Los Miserables

Autor: Víctor Hugo

Quinta Parte: Jean Valjean

Libro segundo

Los intestinos de Leviatán

Cap V : Progreso actual.

En la actualidad, las alcantarillas son limpias, frías, rectas, correctas. Cumplen casi con el ideal de eso que se entiende en Inglaterra cuando se usa la palabra «respetable». Son decorosas y grisáceas; tiradas a cordel; casi podríamos decir que van de tiros largos. Se parecen a unos asentadores que se hubieran convertido de repente en consejeros de Estado. Hay casi luz bastante para ver con claridad. El fango se porta de forma decente. De entrada, pueden parecer incluso uno de esos corredores subterráneos que tanto abundaban antes y tan útiles resultaban para que escapasen los monarcas y los príncipes en aquellos buenos tiempos de antaño en que «el pueblo quería a sus reyes». Las alcantarillas actuales son unas alcantarillas dignas; impera en ellas el estilo puro; el clásico alejandrino rectilíneo, que, tras expulsarlo de la poesía, se ha refugiado aparentemente en la arquitectura, parece mezclado con todas las piedras de esta larga bóveda tenebrosa y blancuzca; cada uno de los desaguaderos es como un soportal; la calle de Rivoli impone su escuela incluso en las cloacas. Por lo demás, si hay un lugar en que esté en su sitio la línea geométrica, ése es desde luego la zanja estercórea de una gran ciudad. En ella todo debe subordinarse al camino más corto. Las alcantarillas tienen ahora cierto aspecto oficial. Incluso los informes de la policía, que a veces tratan de ellas, no les faltan ya al respeto. Las palabas que las caracterizan en la lengua administrativa son escogidas y respetables. Lo que antes se llamaba pasadizo ahora se llama galería; lo que se llamaba agujero ahora se llama respiradero. Villon no reconocería su antigua vivienda de reserva. Esa red de sótanos sigue teniendo, desde luego, su inmemorial pulular de roedores, más pululante que nunca; de vez en cuando, alguna rata veterana se arriesga a asomar la cabeza por la ventana de las alcantarillas y pasa revista a los parisinos; pero incluso esa plaga se va domesticando, satisfecha en su palacio subterráneo. En las cloacas no queda ya nada de la ferocidad primitiva. La lluvia, que ensuciaba las alcantarillas de antaño, lava las alcantarillas de ahora. De todos modos, no conviene fiarse. Los miasmas aún siguen residiendo en ellas. Más que irreprochables, son hipócritas. Por más que se hayan esforzado la dirección de la policía y la comisión de sanidad. Pese a todos los sistemas de saneamiento, brota de ellas un olor impreciso y sospechoso, igual que de Tartufo después de confesarse.
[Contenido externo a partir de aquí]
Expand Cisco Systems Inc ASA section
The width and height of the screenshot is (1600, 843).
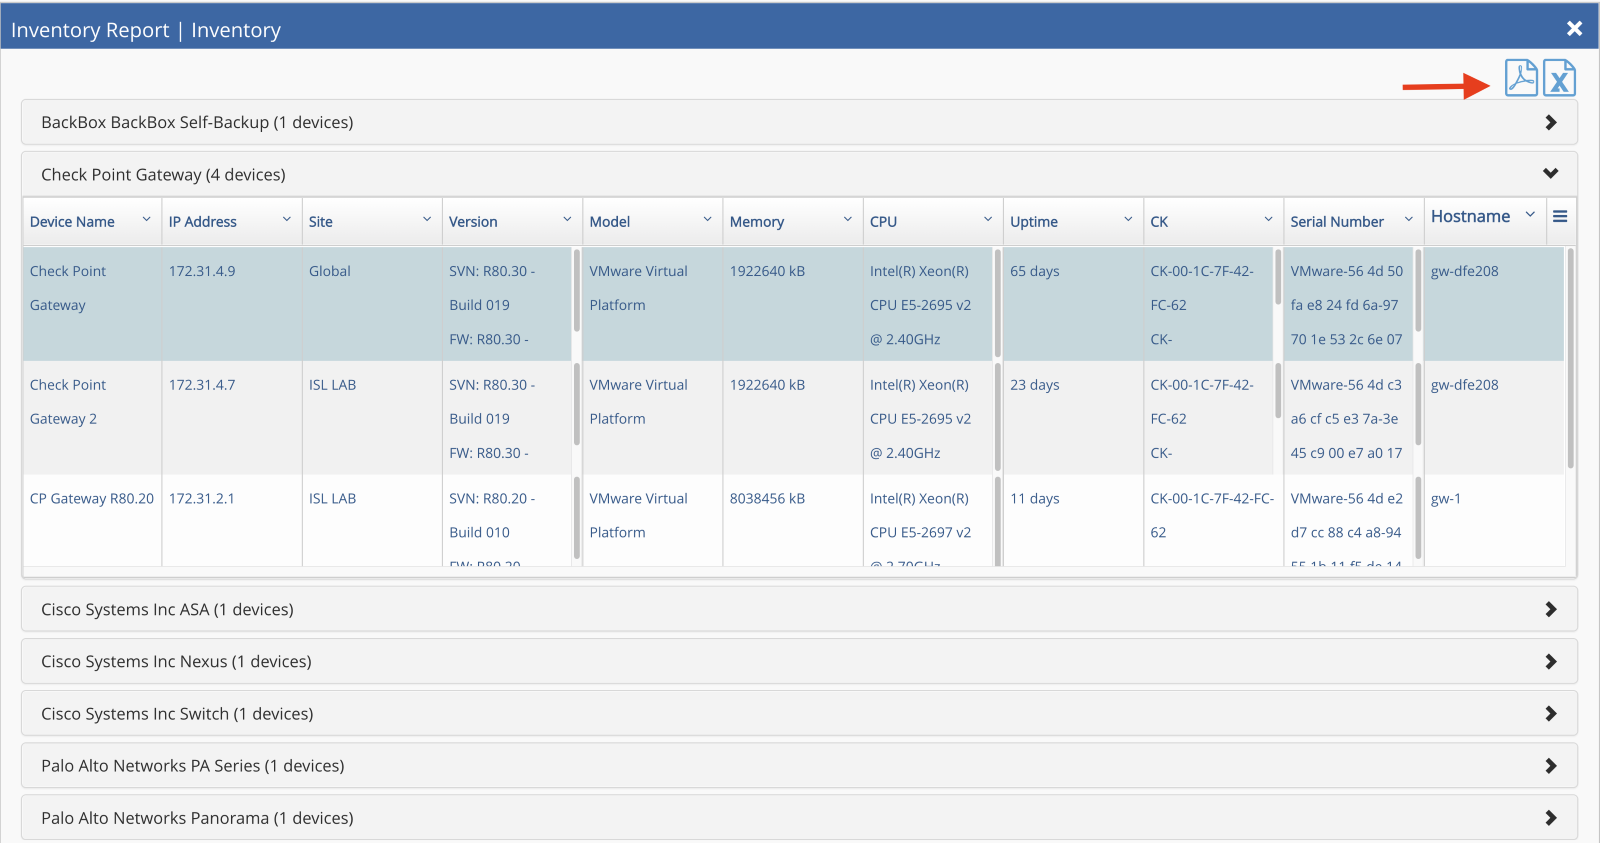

Reconozcamos que, en última instancia, llevarse por delante los desperdicios es un homenaje de las alcantarillas a la civilización, y como, desde ese punto de vista, la conciencia de Tartufo es un progreso si la comparamos con los establos de Augías, no cabe duda de que las alcantarillas de París han ido a mejor.

Es más que un progreso; es una transmutación. Entre las alcantarillas de antes y las actuales media una revolución. ¿Quién llevó a cabo esa revolución?

El hombre de quien nadie se acuerda y al que nosotros nos hemos referido, Bruneseau.